WHAT IS EXPECTED >>
Reproduce each of the following items verbatim, line for line.

··· RECORDS SUPPLIED ···

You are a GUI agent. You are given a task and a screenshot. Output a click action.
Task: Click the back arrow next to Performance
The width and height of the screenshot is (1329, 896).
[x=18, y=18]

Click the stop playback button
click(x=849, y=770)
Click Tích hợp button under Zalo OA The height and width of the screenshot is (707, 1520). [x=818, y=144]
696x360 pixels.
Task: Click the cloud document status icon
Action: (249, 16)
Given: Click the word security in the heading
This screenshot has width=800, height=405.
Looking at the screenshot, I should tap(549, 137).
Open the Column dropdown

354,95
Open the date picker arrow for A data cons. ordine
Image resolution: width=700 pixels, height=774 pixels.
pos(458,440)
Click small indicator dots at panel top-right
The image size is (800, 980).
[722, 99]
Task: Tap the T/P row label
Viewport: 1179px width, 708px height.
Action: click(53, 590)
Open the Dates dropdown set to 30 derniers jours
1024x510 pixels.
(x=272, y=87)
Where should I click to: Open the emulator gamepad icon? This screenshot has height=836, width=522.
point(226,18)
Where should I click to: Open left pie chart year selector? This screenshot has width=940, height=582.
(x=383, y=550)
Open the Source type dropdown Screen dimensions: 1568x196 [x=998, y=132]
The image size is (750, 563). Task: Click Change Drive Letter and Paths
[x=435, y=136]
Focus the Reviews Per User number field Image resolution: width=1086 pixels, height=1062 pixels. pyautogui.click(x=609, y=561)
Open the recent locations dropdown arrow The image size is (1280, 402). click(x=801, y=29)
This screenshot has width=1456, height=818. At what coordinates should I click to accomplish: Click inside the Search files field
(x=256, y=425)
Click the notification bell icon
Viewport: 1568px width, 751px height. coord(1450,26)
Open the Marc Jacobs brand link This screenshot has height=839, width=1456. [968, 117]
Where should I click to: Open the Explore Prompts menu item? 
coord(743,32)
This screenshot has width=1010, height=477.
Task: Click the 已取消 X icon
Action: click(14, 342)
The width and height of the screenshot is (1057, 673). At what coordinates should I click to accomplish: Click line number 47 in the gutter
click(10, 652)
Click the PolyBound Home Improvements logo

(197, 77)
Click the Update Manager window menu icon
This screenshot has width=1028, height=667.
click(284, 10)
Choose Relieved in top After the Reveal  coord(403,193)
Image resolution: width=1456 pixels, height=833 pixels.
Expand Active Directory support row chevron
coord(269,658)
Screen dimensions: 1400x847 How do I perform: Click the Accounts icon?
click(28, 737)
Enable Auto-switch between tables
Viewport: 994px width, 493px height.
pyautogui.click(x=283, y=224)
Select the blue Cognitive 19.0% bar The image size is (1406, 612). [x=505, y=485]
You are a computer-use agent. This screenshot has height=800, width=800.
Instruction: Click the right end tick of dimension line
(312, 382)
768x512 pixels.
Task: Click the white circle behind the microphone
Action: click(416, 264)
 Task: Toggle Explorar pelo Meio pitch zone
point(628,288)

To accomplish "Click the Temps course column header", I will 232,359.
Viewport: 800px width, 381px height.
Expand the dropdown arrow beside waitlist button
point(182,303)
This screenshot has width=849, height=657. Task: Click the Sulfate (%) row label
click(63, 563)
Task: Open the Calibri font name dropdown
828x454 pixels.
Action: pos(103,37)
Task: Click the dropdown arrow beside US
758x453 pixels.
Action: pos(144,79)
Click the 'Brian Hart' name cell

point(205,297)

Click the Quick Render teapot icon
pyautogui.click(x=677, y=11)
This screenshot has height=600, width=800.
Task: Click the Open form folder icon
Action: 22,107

···

FINAL ANSWER >>
You are a GUI agent. You are given a task and a screenshot. Output a click action.
Task: Click the back arrow next to Performance
The width and height of the screenshot is (1329, 896).
[x=18, y=18]

Click the stop playback button
click(x=849, y=770)
Click Tích hợp button under Zalo OA The height and width of the screenshot is (707, 1520). [x=818, y=144]
696x360 pixels.
Task: Click the cloud document status icon
Action: (249, 16)
Given: Click the word security in the heading
This screenshot has width=800, height=405.
Looking at the screenshot, I should tap(549, 137).
Open the Column dropdown

354,95
Open the date picker arrow for A data cons. ordine
Image resolution: width=700 pixels, height=774 pixels.
pos(458,440)
Click small indicator dots at panel top-right
The image size is (800, 980).
[722, 99]
Task: Tap the T/P row label
Viewport: 1179px width, 708px height.
Action: click(53, 590)
Open the Dates dropdown set to 30 derniers jours
1024x510 pixels.
(x=272, y=87)
Where should I click to: Open the emulator gamepad icon? This screenshot has height=836, width=522.
point(226,18)
Where should I click to: Open left pie chart year selector? This screenshot has width=940, height=582.
(x=383, y=550)
Open the Source type dropdown Screen dimensions: 1568x196 [x=998, y=132]
The image size is (750, 563). Task: Click Change Drive Letter and Paths
[x=435, y=136]
Focus the Reviews Per User number field Image resolution: width=1086 pixels, height=1062 pixels. pyautogui.click(x=609, y=561)
Open the recent locations dropdown arrow The image size is (1280, 402). click(x=801, y=29)
This screenshot has width=1456, height=818. At what coordinates should I click to accomplish: Click inside the Search files field
(x=256, y=425)
Click the notification bell icon
Viewport: 1568px width, 751px height. coord(1450,26)
Open the Marc Jacobs brand link This screenshot has height=839, width=1456. [968, 117]
Where should I click to: Open the Explore Prompts menu item? 
coord(743,32)
This screenshot has width=1010, height=477.
Task: Click the 已取消 X icon
Action: click(14, 342)
The width and height of the screenshot is (1057, 673). At what coordinates should I click to accomplish: Click line number 47 in the gutter
click(10, 652)
Click the PolyBound Home Improvements logo

(197, 77)
Click the Update Manager window menu icon
This screenshot has width=1028, height=667.
click(284, 10)
Choose Relieved in top After the Reveal  coord(403,193)
Image resolution: width=1456 pixels, height=833 pixels.
Expand Active Directory support row chevron
coord(269,658)
Screen dimensions: 1400x847 How do I perform: Click the Accounts icon?
click(28, 737)
Enable Auto-switch between tables
Viewport: 994px width, 493px height.
pyautogui.click(x=283, y=224)
Select the blue Cognitive 19.0% bar The image size is (1406, 612). [x=505, y=485]
You are a computer-use agent. This screenshot has height=800, width=800.
Instruction: Click the right end tick of dimension line
(312, 382)
768x512 pixels.
Task: Click the white circle behind the microphone
Action: click(416, 264)
 Task: Toggle Explorar pelo Meio pitch zone
point(628,288)

To accomplish "Click the Temps course column header", I will 232,359.
Viewport: 800px width, 381px height.
Expand the dropdown arrow beside waitlist button
point(182,303)
This screenshot has width=849, height=657. Task: Click the Sulfate (%) row label
click(63, 563)
Task: Open the Calibri font name dropdown
828x454 pixels.
Action: pos(103,37)
Task: Click the dropdown arrow beside US
758x453 pixels.
Action: pos(144,79)
Click the 'Brian Hart' name cell

point(205,297)

Click the Quick Render teapot icon
pyautogui.click(x=677, y=11)
This screenshot has height=600, width=800.
Task: Click the Open form folder icon
Action: 22,107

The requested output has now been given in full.